The impromptu lunch group ate, the humans weakening and tossing bits to the dogs, Sister placing more turkey on the cat’s plate. They talked about hunting, the weather, people, the subjects old friends visit and revisit.
“So she organized her classes around hunting?” Betty savored an avocado slice.
“Well, she did it last year. Tootie, thanks to her board scores and grades, had no trouble getting into UVA from Princeton. She doesn’t want to go full time. If she does it this way, she’s happy.”
“And you said she’s taking organic chemistry?” Betty leaned toward her friend. “As a freshman?”
“Well, she’s half a sophomore. They accepted her first semester grades from Princeton, finally. So far she loves it.”
“More power to her. I would hate it.” Betty pointed a fork at Sister. “And you, a geology major.”
“Like Tootie, I loved what I studied.”
Betty put down the fork, pointed to her forehead. “Box of rocks.”
“Never said I was bright.” Sister laughed. “Or you!”
Table cleared, Betty pulled out paper and pencils. Doing a fixture card on a computer had proved counterproductive for both of them. Maps were spread all over the table. They kept checking them, studying the blue outlines signifying estates, farms, raw land where they had permission to hunt. Red outlines meant no hunting. Fortunately, there were few of those. Couldn’t really do that with computers squatting on top of the topo maps.

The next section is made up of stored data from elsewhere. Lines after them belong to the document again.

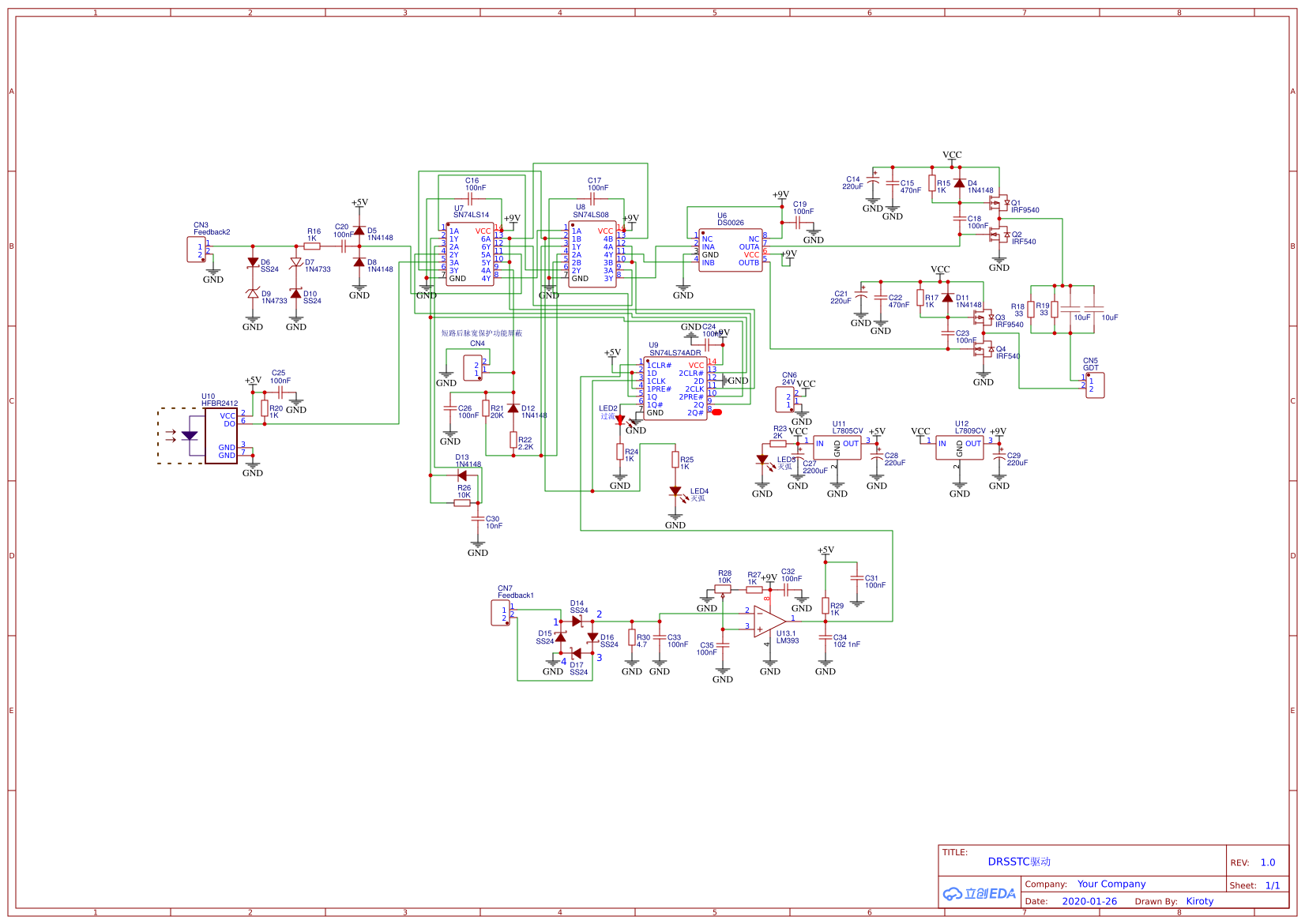Click the Q1 IRF9540 MOSFET symbol
The image size is (1305, 924).
coord(999,202)
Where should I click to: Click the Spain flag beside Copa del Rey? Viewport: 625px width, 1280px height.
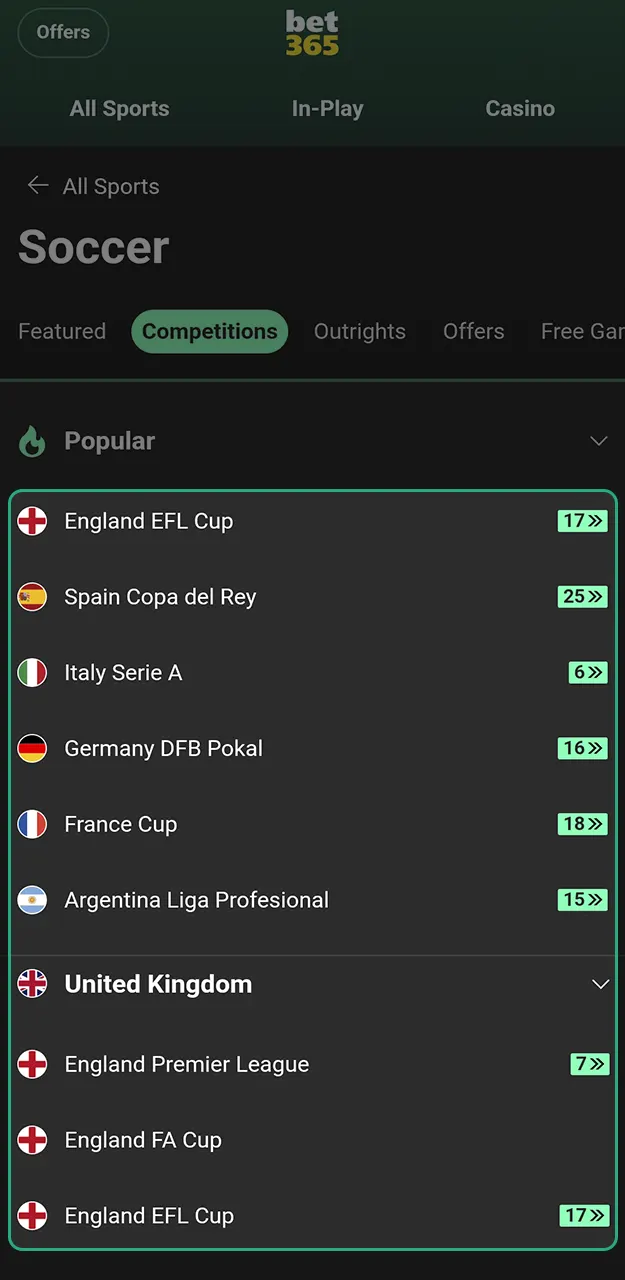coord(33,596)
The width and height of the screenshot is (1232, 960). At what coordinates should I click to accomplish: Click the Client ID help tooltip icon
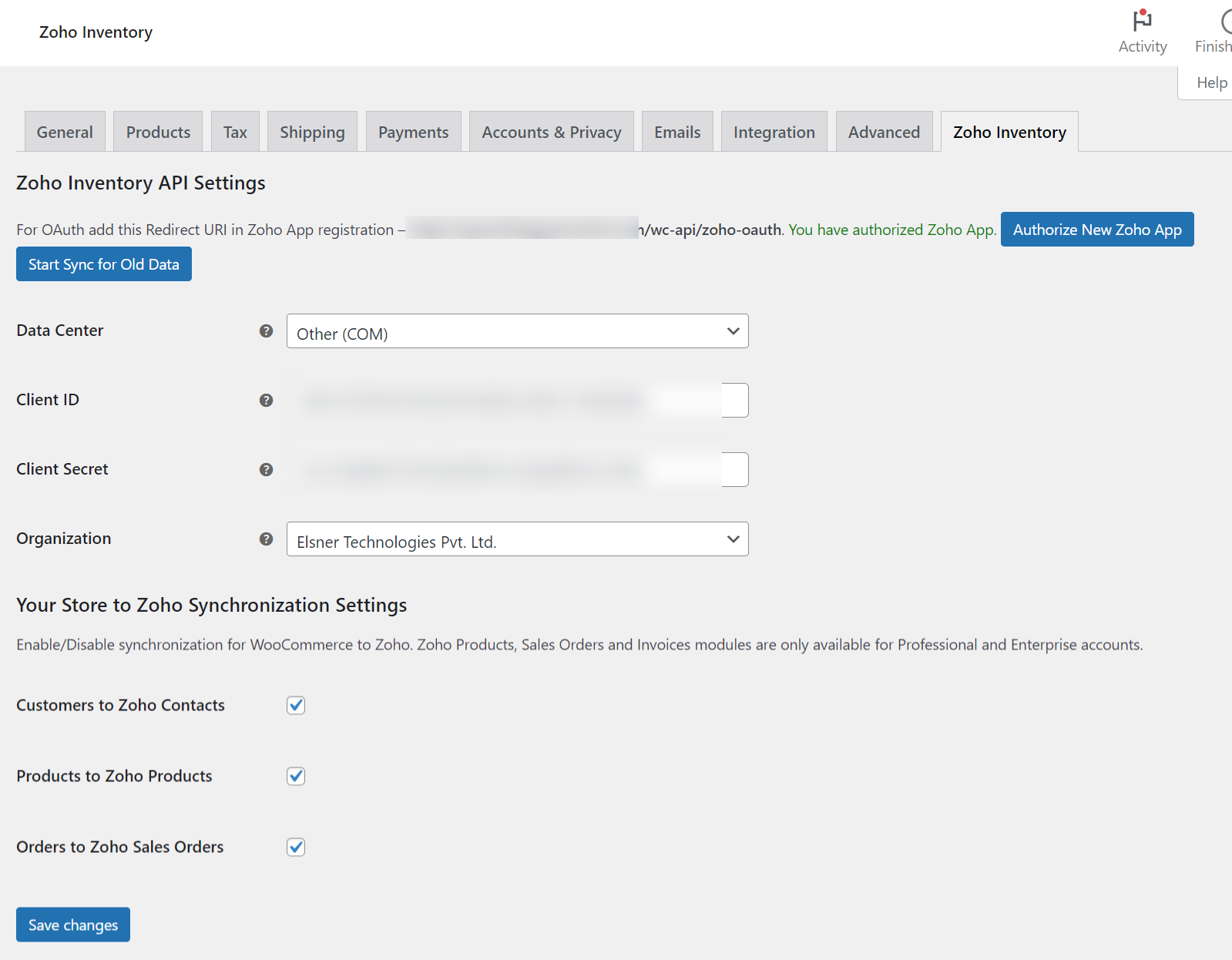pos(266,400)
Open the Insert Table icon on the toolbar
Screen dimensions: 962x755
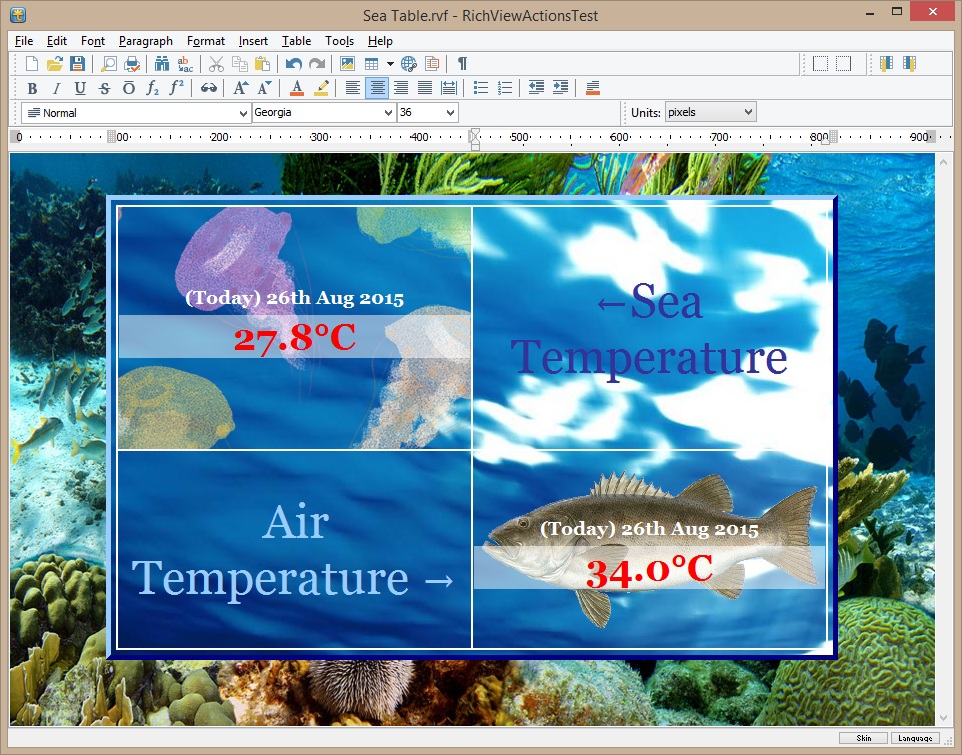tap(370, 63)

Tedious as the chore could be, they compared notes about landowners, those wonderful people who gave the club permission to hunt over their lands, notes about terrain, and wind direction. Two heads bent over large colored maps from the U.S. Geological Survey.
What joy to work with a beloved friend. Neither woman could know that in twenty-four hours their world would be topsy-turvy. Fortunately, both had a good sense of humor. They would need more than that.